▶ _TASK INSTRUCTIONS_:
Would you return, word for word, the lines of the data below from the line with "Screen dimensions: 1200x1177" through the line with "Given: Zoom in with the plus magnifier", and no others?

▶ _Stored data_:

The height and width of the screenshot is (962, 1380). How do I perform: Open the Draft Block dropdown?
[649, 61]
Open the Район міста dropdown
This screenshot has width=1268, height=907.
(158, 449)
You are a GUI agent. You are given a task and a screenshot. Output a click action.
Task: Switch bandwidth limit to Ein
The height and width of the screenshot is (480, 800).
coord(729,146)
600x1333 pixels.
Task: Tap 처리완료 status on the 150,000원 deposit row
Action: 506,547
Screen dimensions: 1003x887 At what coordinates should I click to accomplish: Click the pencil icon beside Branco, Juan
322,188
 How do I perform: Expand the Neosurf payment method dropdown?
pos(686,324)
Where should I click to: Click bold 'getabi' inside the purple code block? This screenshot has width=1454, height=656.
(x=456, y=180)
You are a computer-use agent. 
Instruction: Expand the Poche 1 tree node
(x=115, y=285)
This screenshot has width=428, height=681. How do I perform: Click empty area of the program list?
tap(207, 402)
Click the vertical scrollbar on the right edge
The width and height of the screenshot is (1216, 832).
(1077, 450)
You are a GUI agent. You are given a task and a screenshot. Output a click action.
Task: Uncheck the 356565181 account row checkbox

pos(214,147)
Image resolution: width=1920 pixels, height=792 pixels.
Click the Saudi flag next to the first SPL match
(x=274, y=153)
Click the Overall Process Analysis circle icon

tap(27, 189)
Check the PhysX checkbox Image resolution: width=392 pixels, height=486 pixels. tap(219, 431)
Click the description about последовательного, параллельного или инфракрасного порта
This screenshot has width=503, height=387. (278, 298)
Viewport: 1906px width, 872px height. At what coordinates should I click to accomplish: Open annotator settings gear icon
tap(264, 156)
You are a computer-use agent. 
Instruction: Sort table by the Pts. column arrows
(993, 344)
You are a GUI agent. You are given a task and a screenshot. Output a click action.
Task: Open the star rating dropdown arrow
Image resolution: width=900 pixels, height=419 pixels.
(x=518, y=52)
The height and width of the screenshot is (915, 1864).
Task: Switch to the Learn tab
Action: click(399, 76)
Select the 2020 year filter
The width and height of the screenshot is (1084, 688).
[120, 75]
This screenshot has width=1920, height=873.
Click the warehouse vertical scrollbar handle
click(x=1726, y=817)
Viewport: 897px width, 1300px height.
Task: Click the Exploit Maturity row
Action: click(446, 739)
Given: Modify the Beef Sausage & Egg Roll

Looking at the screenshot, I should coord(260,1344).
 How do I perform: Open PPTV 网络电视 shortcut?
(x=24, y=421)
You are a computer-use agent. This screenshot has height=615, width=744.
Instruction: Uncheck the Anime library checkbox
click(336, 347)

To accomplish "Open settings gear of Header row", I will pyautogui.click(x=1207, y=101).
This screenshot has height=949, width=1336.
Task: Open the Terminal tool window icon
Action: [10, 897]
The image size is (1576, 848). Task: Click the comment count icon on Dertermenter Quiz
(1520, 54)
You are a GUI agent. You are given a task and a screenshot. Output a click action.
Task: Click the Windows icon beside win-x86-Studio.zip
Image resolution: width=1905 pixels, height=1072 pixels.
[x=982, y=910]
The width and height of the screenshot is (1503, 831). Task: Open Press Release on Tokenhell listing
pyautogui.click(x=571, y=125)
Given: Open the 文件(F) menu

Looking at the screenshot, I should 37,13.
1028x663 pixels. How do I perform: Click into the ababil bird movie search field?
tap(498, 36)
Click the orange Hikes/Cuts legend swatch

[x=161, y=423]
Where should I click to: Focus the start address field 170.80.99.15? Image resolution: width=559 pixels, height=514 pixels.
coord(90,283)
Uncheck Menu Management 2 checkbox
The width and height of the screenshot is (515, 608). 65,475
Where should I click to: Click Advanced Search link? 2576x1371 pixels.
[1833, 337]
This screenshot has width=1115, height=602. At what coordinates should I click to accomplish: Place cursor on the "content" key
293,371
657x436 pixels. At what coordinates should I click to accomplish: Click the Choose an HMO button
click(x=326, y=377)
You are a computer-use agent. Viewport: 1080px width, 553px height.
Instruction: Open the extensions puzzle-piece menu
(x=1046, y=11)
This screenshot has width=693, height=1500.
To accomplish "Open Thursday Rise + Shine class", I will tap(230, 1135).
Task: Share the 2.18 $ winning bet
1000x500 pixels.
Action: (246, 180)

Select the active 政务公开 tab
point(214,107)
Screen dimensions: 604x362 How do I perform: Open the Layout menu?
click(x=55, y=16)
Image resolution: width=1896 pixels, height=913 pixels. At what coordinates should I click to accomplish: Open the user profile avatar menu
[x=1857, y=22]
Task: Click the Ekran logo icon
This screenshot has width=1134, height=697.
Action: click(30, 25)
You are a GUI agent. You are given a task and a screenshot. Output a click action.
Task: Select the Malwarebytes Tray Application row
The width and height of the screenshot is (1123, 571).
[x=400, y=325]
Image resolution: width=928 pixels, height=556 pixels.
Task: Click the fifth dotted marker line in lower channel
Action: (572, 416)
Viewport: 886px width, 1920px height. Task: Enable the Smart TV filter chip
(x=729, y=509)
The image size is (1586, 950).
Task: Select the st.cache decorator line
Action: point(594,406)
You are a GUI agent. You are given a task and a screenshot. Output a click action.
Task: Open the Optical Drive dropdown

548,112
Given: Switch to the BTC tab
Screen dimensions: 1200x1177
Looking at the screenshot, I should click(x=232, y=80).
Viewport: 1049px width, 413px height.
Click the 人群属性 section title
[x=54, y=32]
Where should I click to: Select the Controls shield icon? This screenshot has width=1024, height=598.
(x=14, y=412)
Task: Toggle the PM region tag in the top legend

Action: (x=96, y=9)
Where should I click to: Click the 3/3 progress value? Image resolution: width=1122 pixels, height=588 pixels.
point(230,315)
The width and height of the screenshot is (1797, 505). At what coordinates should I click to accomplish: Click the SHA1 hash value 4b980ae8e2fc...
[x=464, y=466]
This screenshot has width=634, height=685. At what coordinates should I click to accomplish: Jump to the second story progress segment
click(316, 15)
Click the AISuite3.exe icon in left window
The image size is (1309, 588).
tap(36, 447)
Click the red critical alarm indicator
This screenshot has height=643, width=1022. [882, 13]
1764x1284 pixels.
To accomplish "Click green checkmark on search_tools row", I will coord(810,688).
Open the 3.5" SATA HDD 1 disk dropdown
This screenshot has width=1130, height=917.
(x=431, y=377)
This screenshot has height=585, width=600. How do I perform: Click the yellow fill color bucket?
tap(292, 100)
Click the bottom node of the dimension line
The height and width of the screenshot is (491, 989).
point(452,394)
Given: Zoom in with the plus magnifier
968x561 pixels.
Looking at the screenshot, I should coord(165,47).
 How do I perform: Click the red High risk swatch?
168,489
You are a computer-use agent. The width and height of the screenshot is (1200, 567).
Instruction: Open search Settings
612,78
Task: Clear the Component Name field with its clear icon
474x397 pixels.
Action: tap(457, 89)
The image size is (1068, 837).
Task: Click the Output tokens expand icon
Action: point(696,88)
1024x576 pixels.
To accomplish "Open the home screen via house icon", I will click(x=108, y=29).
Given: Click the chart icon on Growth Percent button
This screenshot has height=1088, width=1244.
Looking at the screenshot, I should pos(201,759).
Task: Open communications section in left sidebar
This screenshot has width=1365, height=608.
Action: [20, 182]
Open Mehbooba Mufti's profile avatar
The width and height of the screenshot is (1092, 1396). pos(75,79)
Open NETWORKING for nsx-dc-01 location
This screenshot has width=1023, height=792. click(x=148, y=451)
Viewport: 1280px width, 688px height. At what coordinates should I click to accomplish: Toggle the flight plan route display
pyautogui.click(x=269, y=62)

▶ _FINISHED TASK_:
Screen dimensions: 1200x1177
Looking at the screenshot, I should click(x=232, y=80).
Viewport: 1049px width, 413px height.
Click the 人群属性 section title
[x=54, y=32]
Where should I click to: Select the Controls shield icon? This screenshot has width=1024, height=598.
(x=14, y=412)
Task: Toggle the PM region tag in the top legend

Action: (x=96, y=9)
Where should I click to: Click the 3/3 progress value? Image resolution: width=1122 pixels, height=588 pixels.
point(230,315)
The width and height of the screenshot is (1797, 505). At what coordinates should I click to accomplish: Click the SHA1 hash value 4b980ae8e2fc...
[x=464, y=466]
This screenshot has width=634, height=685. At what coordinates should I click to accomplish: Jump to the second story progress segment
click(316, 15)
Click the AISuite3.exe icon in left window
The image size is (1309, 588).
tap(36, 447)
Click the red critical alarm indicator
This screenshot has height=643, width=1022. [882, 13]
1764x1284 pixels.
To accomplish "Click green checkmark on search_tools row", I will coord(810,688).
Open the 3.5" SATA HDD 1 disk dropdown
This screenshot has width=1130, height=917.
(x=431, y=377)
This screenshot has height=585, width=600. How do I perform: Click the yellow fill color bucket?
tap(292, 100)
Click the bottom node of the dimension line
The height and width of the screenshot is (491, 989).
point(452,394)
Given: Zoom in with the plus magnifier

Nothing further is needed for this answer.